The last I left cruise line operator Carnival Corp. (CCL) in early April the stock was rising and approaching the $30 level based on little more than the prospects that a return to cruising was on the horizon. The fundamentals did not support that price, nor could the rosiest of earnings scenarios. However, we all know the markets can interpret events and situations however they see fit, and in this case it has been rainbows and unicorns for the most part.
Carnival eventually did breach $30 earlier this month (it closed last Friday at $28.18) as plans were unveiled for a July/August restart for a handful of ships, including the Vista and Breeze (from Galveston starting July 3 and July 15, respectively), Mardi Gras (from Port Canaveral starting July 31), Sunrise (from Miami starting Aug. 14) and Panorama (from Long Beach starting Aug. 21). Still, others are on hold through the end of August, including the Pride (Baltimore), Sunshine (Charleston), Dream (Galveston), Ecstasy (Jacksonville), Liberty (Port Canaveral), Conquest (Miami), Sensation (Mobile) and Glory (New Orleans).
It is good news that cruises are restarting, and I honestly hope the path is a smooth one for cruise line operators and passengers. Any further delays or shutdowns could be devastating.
Yet there are things investors need to know about Carnival, and they should apply the same logic to the other cruise line operators before taking a position in any of them. We often focus on stock price alone -- in this case, with sentiment along the lines of "Carnival was a $50 stock just before the pandemic and a $72 stock in 2018, so it should get back to those levels." Now sometimes things will happen that way. However, in this case much has changed outside of the stock price that will influence CCL's valuation.
First, Carnival had to make big changes to its capital structure in order to survive its shutdown for more than a year. Carnival sold a great deal of stock, increasing its shares outstanding by 411 million, or 60%, from February 2020 to February 2021, which dilutes earnings per share substantially. Peak earnings for CCL were $3.15 billion, or $4.44 a share, in fiscal 2018. Spreading the same bottom line over the current share count yields EPS of $2.88.

**Check your understanding**
1. Summarize the passage on Carnival Corp. stock in two sentences.
2. According to the passage on Carnival Corp. stock, from which port will the Mardi Gras sail starting July 31?

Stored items

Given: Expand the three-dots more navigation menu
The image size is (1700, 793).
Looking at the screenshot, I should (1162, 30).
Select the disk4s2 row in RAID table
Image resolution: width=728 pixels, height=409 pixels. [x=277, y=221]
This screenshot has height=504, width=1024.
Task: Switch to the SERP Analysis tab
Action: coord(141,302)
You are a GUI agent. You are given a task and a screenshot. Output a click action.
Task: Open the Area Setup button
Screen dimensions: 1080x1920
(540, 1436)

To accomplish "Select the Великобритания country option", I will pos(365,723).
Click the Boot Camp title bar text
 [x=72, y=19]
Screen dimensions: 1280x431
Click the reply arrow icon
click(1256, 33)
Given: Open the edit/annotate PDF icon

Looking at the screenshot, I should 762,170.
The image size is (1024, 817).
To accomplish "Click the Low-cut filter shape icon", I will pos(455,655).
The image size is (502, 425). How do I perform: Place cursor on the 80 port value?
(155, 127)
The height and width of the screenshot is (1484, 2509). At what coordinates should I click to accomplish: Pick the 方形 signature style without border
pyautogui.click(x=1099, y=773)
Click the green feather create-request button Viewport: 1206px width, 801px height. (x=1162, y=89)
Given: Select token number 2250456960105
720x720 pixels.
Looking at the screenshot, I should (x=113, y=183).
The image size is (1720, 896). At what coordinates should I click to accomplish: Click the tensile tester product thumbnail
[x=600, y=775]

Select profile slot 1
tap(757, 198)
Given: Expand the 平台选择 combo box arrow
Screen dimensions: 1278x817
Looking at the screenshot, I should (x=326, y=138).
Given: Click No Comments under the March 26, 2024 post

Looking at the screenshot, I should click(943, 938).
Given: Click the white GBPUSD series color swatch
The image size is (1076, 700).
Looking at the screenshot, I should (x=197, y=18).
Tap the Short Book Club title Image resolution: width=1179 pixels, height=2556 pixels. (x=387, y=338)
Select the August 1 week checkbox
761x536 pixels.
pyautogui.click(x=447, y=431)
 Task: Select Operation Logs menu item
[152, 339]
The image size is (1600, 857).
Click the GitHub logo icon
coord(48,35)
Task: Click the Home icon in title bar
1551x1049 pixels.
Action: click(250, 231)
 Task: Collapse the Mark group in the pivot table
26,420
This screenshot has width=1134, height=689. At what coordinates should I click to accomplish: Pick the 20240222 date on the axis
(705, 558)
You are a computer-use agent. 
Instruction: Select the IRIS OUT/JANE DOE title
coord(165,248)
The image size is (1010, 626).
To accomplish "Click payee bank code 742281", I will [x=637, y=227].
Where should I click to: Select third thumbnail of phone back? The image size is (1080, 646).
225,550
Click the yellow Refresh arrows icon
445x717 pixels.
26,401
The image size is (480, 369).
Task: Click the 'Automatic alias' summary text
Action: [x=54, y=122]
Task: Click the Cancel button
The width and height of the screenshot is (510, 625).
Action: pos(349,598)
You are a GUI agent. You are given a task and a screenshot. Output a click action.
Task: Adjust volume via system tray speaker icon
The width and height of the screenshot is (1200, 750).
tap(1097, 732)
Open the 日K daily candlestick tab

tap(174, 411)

**Results by task**
1. Carnival Corp. stock passed $30 earlier this month as plans were unveiled to restart a handful of ships in July and August, though other ships remain on hold through the end of August. Investors should not assume the stock will return to its earlier $50 or $72 levels, because Carnival increased its shares outstanding by 60% to survive the shutdown, and that would reduce its peak fiscal 2018 earnings of $4.44 a share to $2.88 on the current share count.

2. Port Canaveral